## [Your task]
Could you rewrite everything from the line containing "2016 (136, 509)" down to the line containing "Accepter et fermer [Continuer", both included and requests kept, scaling each answer coordinate by 0.2 and rounding it to a whole number with halves going up? Numbers in the requests stay as they are, and the pictures should be left out.

= = =

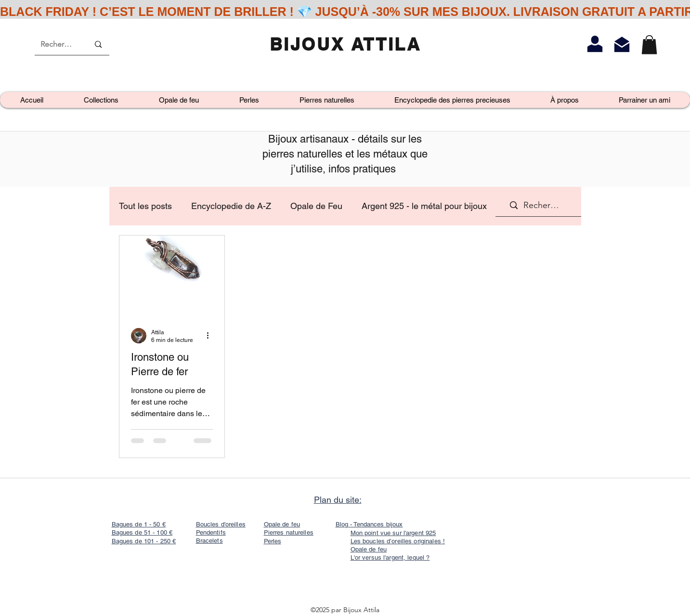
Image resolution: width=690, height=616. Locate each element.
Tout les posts (145, 206)
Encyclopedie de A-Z (231, 206)
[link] (649, 44)
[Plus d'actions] (211, 336)
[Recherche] (58, 44)
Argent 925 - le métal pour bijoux (424, 206)
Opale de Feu (316, 206)
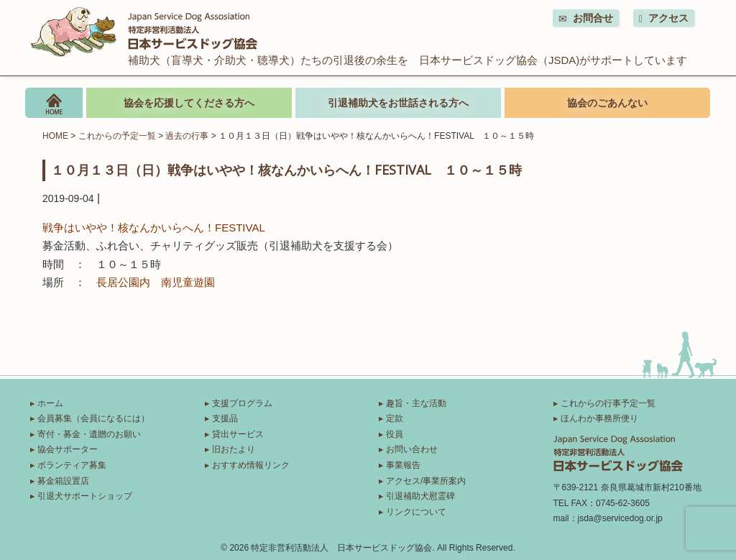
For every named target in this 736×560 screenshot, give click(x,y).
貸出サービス (238, 434)
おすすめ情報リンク (251, 465)
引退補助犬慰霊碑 (420, 496)
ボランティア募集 (72, 465)
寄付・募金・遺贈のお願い (89, 434)
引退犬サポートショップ (85, 496)
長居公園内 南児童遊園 (155, 282)
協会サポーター (68, 449)
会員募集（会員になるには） (93, 418)
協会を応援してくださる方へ (189, 103)
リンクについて (416, 512)
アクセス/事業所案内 (426, 481)
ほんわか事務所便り (599, 418)
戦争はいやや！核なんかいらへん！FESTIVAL (154, 227)
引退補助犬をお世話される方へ (398, 103)
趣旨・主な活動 (416, 403)
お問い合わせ (412, 449)
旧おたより (234, 449)
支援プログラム (242, 403)
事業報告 (403, 465)
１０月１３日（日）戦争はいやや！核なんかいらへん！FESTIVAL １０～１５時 (286, 170)
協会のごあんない (607, 103)
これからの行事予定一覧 (608, 403)
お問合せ (586, 18)
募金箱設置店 (63, 481)
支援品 (225, 418)
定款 (395, 418)
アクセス (663, 18)
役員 (395, 434)
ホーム (50, 403)
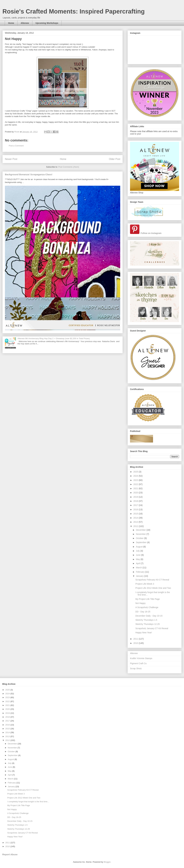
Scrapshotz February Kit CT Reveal (152, 580)
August (139, 547)
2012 (136, 526)
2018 (136, 501)
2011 (136, 639)
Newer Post (11, 159)
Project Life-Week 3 (145, 584)
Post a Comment (16, 146)
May (138, 559)
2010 (136, 643)
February (140, 572)
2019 (136, 497)
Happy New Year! (144, 632)
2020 (136, 493)
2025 (136, 472)
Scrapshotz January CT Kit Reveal (152, 628)
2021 (136, 488)
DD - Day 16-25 (143, 612)
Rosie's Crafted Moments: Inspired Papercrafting (73, 11)
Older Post (114, 159)
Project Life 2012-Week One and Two (153, 588)
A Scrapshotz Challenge (147, 607)
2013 (136, 522)
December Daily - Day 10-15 (149, 616)
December (141, 530)
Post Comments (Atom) (69, 167)
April (138, 563)
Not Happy (141, 603)
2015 (136, 514)
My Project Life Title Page (148, 599)
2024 (136, 476)
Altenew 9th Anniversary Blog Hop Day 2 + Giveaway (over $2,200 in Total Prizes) (53, 338)
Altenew (25, 23)
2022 (136, 484)
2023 (136, 480)
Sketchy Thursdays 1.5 (146, 620)
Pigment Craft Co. (139, 663)
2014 (136, 518)
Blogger (107, 862)
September (141, 542)
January (140, 576)
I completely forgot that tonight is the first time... (28, 801)
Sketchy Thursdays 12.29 (148, 624)
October (140, 538)
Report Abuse (10, 855)
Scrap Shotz (136, 668)
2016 (136, 509)
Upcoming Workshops (47, 23)
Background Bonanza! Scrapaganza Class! (29, 174)
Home (11, 23)
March (139, 567)
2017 (136, 505)
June (138, 555)
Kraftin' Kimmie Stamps (141, 658)
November (141, 534)
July (138, 551)
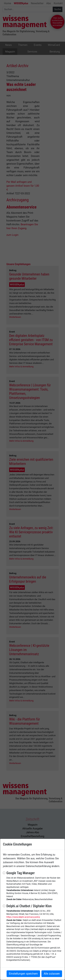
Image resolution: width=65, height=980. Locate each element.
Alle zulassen (52, 974)
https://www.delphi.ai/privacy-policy (23, 917)
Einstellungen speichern (23, 974)
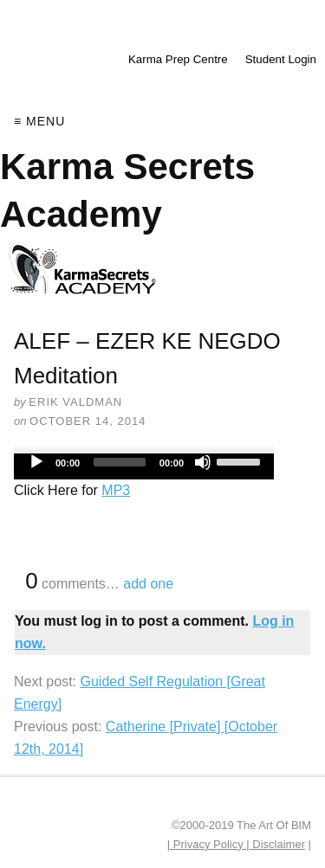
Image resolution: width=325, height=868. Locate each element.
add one (148, 583)
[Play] (36, 462)
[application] (144, 466)
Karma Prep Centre (178, 59)
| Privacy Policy (207, 844)
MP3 (115, 490)
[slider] (120, 462)
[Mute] (203, 462)
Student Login (281, 59)
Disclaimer (277, 844)
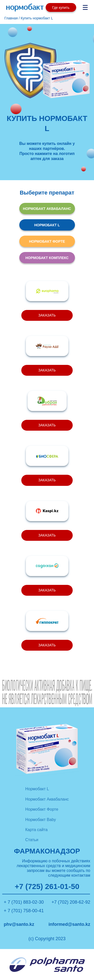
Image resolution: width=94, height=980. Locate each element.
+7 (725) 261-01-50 (47, 886)
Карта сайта (36, 830)
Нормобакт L (37, 789)
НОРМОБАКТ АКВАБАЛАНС (47, 208)
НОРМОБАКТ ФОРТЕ (47, 241)
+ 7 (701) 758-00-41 (24, 910)
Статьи (32, 840)
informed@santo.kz (69, 924)
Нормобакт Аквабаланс (47, 799)
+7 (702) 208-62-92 (71, 902)
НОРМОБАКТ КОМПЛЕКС (47, 258)
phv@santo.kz (19, 924)
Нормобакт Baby (41, 819)
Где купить (61, 8)
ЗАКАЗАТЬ (47, 315)
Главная (11, 18)
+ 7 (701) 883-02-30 (24, 902)
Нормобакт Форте (42, 809)
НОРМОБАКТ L (47, 225)
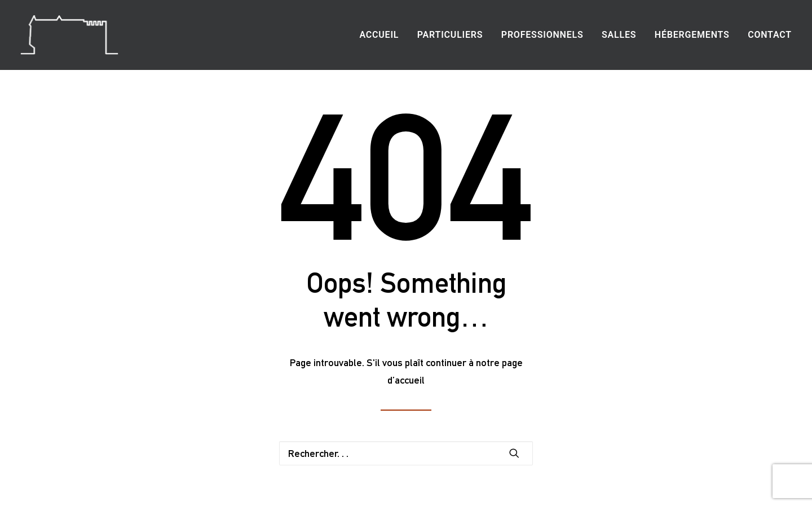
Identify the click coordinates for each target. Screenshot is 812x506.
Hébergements (692, 34)
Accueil (379, 34)
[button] (514, 453)
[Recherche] (406, 453)
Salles (619, 34)
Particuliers (450, 34)
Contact (770, 34)
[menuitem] (383, 35)
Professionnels (542, 34)
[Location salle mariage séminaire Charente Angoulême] (69, 35)
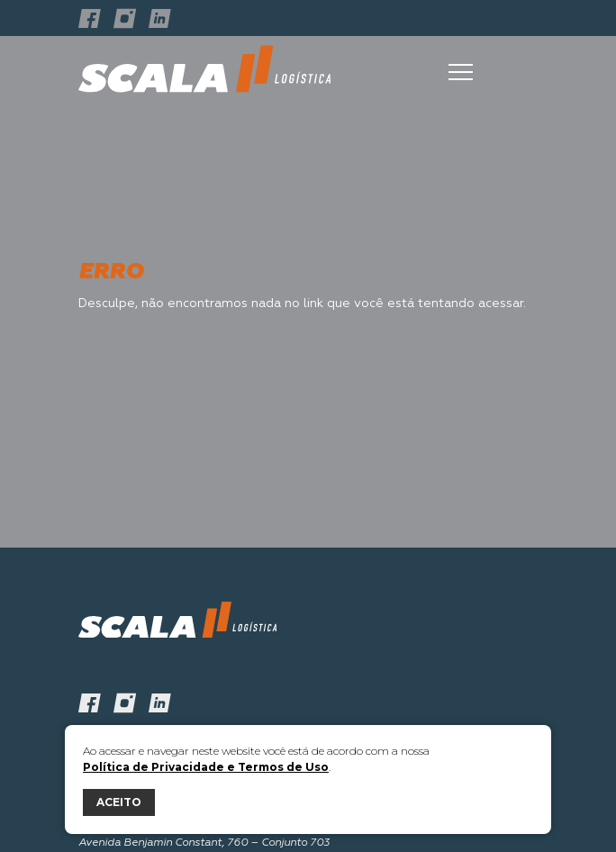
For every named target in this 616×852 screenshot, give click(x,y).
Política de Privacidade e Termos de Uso (205, 766)
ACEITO (119, 802)
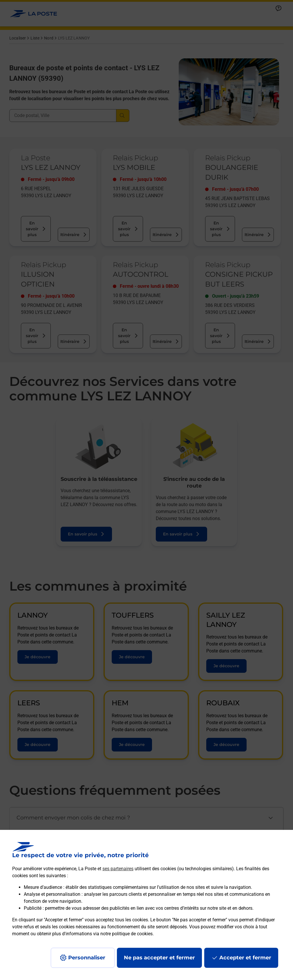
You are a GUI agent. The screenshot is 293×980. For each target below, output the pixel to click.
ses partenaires (118, 869)
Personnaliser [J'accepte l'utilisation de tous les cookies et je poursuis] (87, 958)
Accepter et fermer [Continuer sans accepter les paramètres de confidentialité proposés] (245, 958)
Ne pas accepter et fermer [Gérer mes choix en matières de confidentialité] (159, 958)
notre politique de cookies (127, 934)
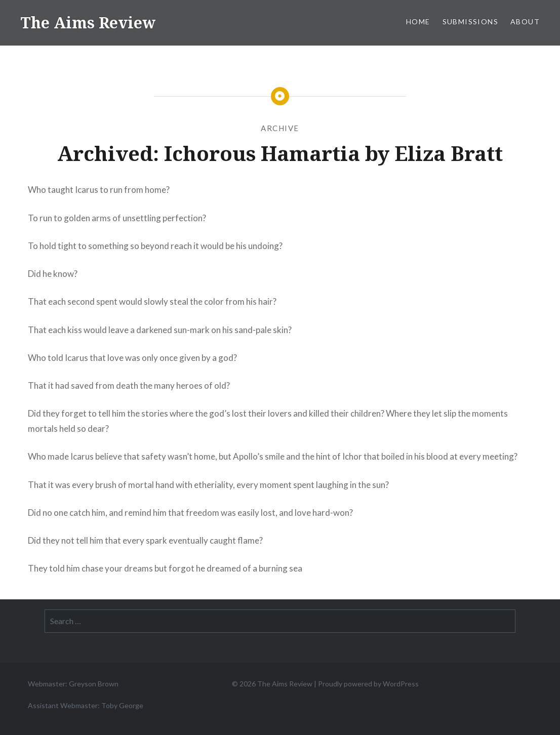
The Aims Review (88, 22)
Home (418, 21)
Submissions (470, 21)
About (525, 21)
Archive (280, 128)
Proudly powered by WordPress (368, 683)
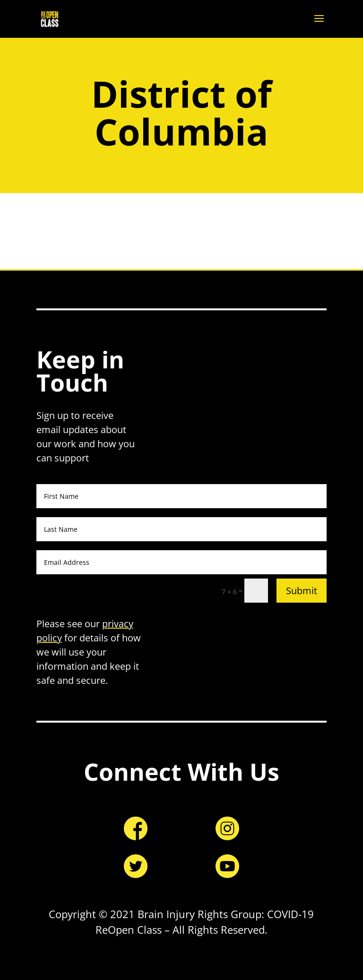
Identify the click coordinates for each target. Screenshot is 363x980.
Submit (302, 590)
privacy (118, 623)
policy (49, 638)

= = =

## [Output for this task]
2016 (27, 102)
Upcoming Workshops (9, 5)
Background Bonanza! Scrapaganza Class! (6, 35)
Home (2, 5)
March (28, 113)
2017 (27, 101)
June (28, 111)
Kraftin' Kimmie Stamps (28, 132)
November (28, 107)
July (28, 110)
Image resolution: width=65, height=980. Locate each element.
Alle zulassen (10, 195)
https://www.delphi.ai/privacy-policy (5, 183)
Einstellungen speichern (5, 195)
Image resolution: width=325, height=868. Locate each element.
add one (30, 117)
[Play] (7, 92)
[application] (29, 93)
Karma Prep Centre (36, 12)
| Privacy Policy (41, 169)
MP3 (23, 98)
[slider] (24, 92)
[Mute] (41, 92)
Student Login (56, 12)
Disclaimer (55, 169)
Image resolution: width=94, height=980. Locate each element.
+7 (725) 261-01-50 (9, 177)
Карта сайта (7, 166)
Нормобакт L (7, 158)
НОРМОБАКТ АКВАБАЛАНС (9, 42)
НОРМОБАКТ ФОРТЕ (9, 48)
+ 7 (701) 758-00-41 (5, 182)
Статьи (6, 168)
informed@santo.kz (14, 185)
Нормобакт Аквабаланс (9, 160)
+7 (702) 208-62-92 (14, 180)
НОРМОБАКТ КОМПЛЕКС (9, 52)
phv@santo.kz (4, 185)
Нормобакт Baby (8, 164)
Где купить (12, 2)
ЗАКАЗАТЬ (9, 63)
Главная (2, 4)
+ 7 (701) 883-02-30 (5, 180)
Нормобакт Форте (8, 162)
НОРМОБАКТ L (9, 45)
Identify the click coordinates for each target. Screenshot is 812x506.
Hébergements (138, 7)
Accueil (76, 7)
[button] (103, 91)
[Recherche] (81, 91)
Salles (124, 7)
Particuliers (90, 7)
Contact (154, 7)
[menuitem] (77, 7)
Professionnels (108, 7)
[Location salle mariage séminaire Charente Angoulême] (14, 7)
For every named target in this 616×852 screenshot, give click(x,y).
Política de Privacidade e Termos de Uso (41, 153)
ACEITO (24, 160)
You are a GUI agent. The screenshot is 293×980. For each target below, output the pixel to click.
ses partenaires (24, 174)
Personnaliser [J'accepte l'utilisation de tous les cookies et je poursuis] (17, 192)
Accepter et fermer [Continuer sans accepter les paramètres de confidentialité proposés] (49, 192)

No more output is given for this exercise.